The result is the most solidly written Choice of Games piece I’ve yet played. Gladstone’s descriptions sometimes run a bit wild for my taste: strange settings are extremely strange; painful experiences are bloodily painful. As a reader I find it hard to invest in a story that is kicked up to eleven that way on every single page. Nonetheless, his prose is confident, and he spends enough time with the various characters to develop them in detail.

Choices are often about the internal politics of the firm: whom to trust, whom to betray, whom to ask for a favor. The plot is fairly linear, in the sense that the major cases you encounter will tend to be the same over again on multiple playings — but the motivations you choose for yourself, and the relationships you have with other characters, do change substantially. One character was a minor enemy in one of my playthroughs, only to become my lover in the next. It’s a less branchy structure than some of CoG’s past stories, and I’m not sure I’d replay it as many times, but I enjoyed and cared about the individual playthroughs more. And those midgame choices about motive and affiliation do pay off in the endgame, when your range of options is very clearly tied to what you’ve done up to that point.

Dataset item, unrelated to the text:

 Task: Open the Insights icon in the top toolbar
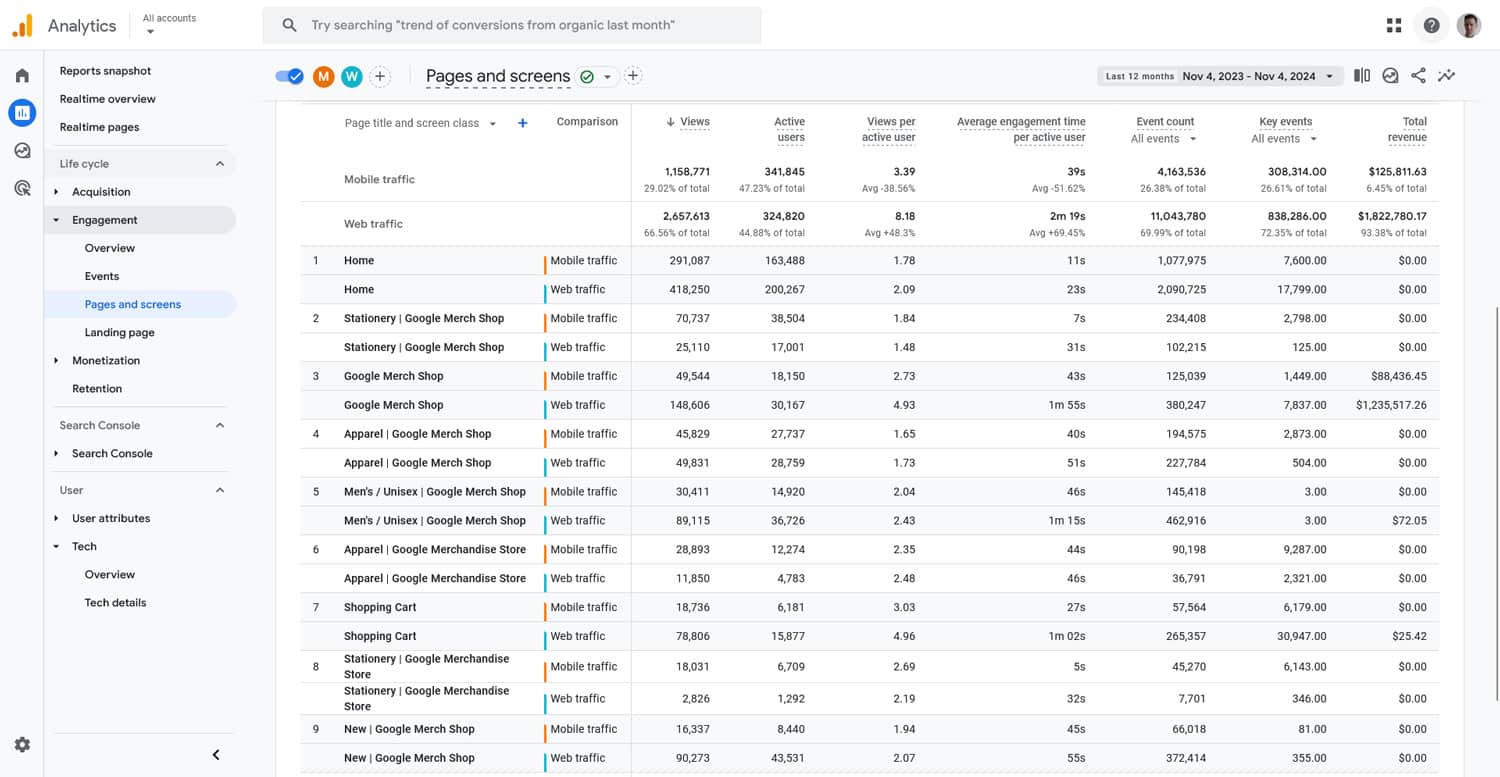click(x=1390, y=75)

Indeed, in general I felt as though Choice of the Deathless was making less use of stats than the average CoG game, and more use of important narrative decisions that are remembered later. It’s the difference between having story gated on whether you’ve selected at least 5 “bold” actions so far, and story gated on whether you once did a single, memorable brave thing. Choice of the Deathless is tracking a range of stats for you, which you can go and look at, but the big outcomes seemed to involve callbacks to specific moments.

There were a few flaws.

Just occasionally I was offered a choice that seemed reasonable to me as the reader, but turned out to have been a mistake for some unanticipated reason — for instance, revealing my character’s ignorance about something she should have known. That was a bit frustrating, and I would have preferred the choices to be rephrased to reflect what my character knew about those options.

There is also a thread of decisions tracking how you’re spending money during the course of play, and you’re repeatedly invited to adjust where you live and how much you’re saving to pay down student loans. This is the case whether you come from a poor family or a wealthy one. The emphasis on this aspect made me think it must be an important part of the gameplay, but in fact it remained fairly peripheral to the actual story. I felt the piece would probably have done better just to jettison this; it felt to me like something introduced because the author thought this sort of stat challenge was necessary, but then underdeveloped. At no point in the body of the story did I notice my economy-management choices having a significant effect on outcomes. In all of my playthroughs I managed to pay down part but not all of my debt, but what exactly the numbers came to didn’t seem to matter.

Those quibbles aside, Choice of the Deathless is a pretty sizable piece, set in a detailed universe and confidently written.